Women voters have provided the buffer for Obama’s overall approval rating, which has been stubbornly high even though the President faced a number of challenges over the last two and a half years, economic and otherwise. A look back at some major polls show that men as a group have shifted greatly from Obama, from the highs of his early Presidency to below 40 percent. But despite some headlines, women voters have generally stuck with the President and they don’t seem ready to fire him yet.

On the face of it you wouldn’t get that impression from one of the main polling stories of this past week: the fact that female support in the Gallup tracking poll of Obama’s approval hit a weekly low of 41 percent. But here’s why that’s not giving a complete picture.

CNN polling showed that men have held the same negative view of Obama’s job approval for more than a year: he registered the same in August of 2010 and August 2011 — 41 percent. Women have shifted however, from a 54 percent approval versus 44 disapproval to 47 – 51, which is within the poll’s margin of error (4.5 percent). The same trend occurred in Quinnipiac national polls during that time: only 39 percent of men approved of the President’s performance in August 2010 and 2011, with an increase in disapproval from the low to the high fifties. Women have gone from 48 – 43 in 2010 to 44 – 49 now.
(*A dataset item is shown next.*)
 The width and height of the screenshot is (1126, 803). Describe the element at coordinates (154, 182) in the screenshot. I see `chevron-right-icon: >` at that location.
So the lesson here is that men have really been maintaining the same level of support (or non-support), but women have provided the lift over the last year that kept the President’s approval from dipping below the mid-forties, until last month.

If this is a low point for the President, it hardly means that women voters are leaving him in droves. They may be a bit disappointed at the moment, but there’s plenty of evidence the whole electorate feels that way right now, and about Washington in general. In an email to TPM, Carroll Doherty, Assistant Director of the Pew Research Center for People & the Press, said that in their data women still favor the re-election of the President by wide margins.

In their data from the summer, Pew found a growing gender gap in two areas: general approval and in match-ups of Obama versus a generic Republican. Presidential job approval among men went from 52 percent in May to 39 percent in August, but only moved slightly among women — it moved from 51 percent in May to 48 percent in August. The starkest turnaround however is in the Pew re-election numbers from over the summer:

May
Men: 46% Obama / 37% Generic Republican
Women: 49% Obama / 38% Generic Republican

July
Men: 37% Obama / 43% Generic Republican
Women: 45% Obama / 37% Generic Republican

August
Men: 36% Obama / 47% Generic Republican
Women: 50% Obama / 34% Generic Republican

Yes, there has been a drop in approval among women voters, and maintaining a high level of support will be essential to the President’s campaign. But the real key may be in exactly how much support Obama can will back among male voters, given his current position.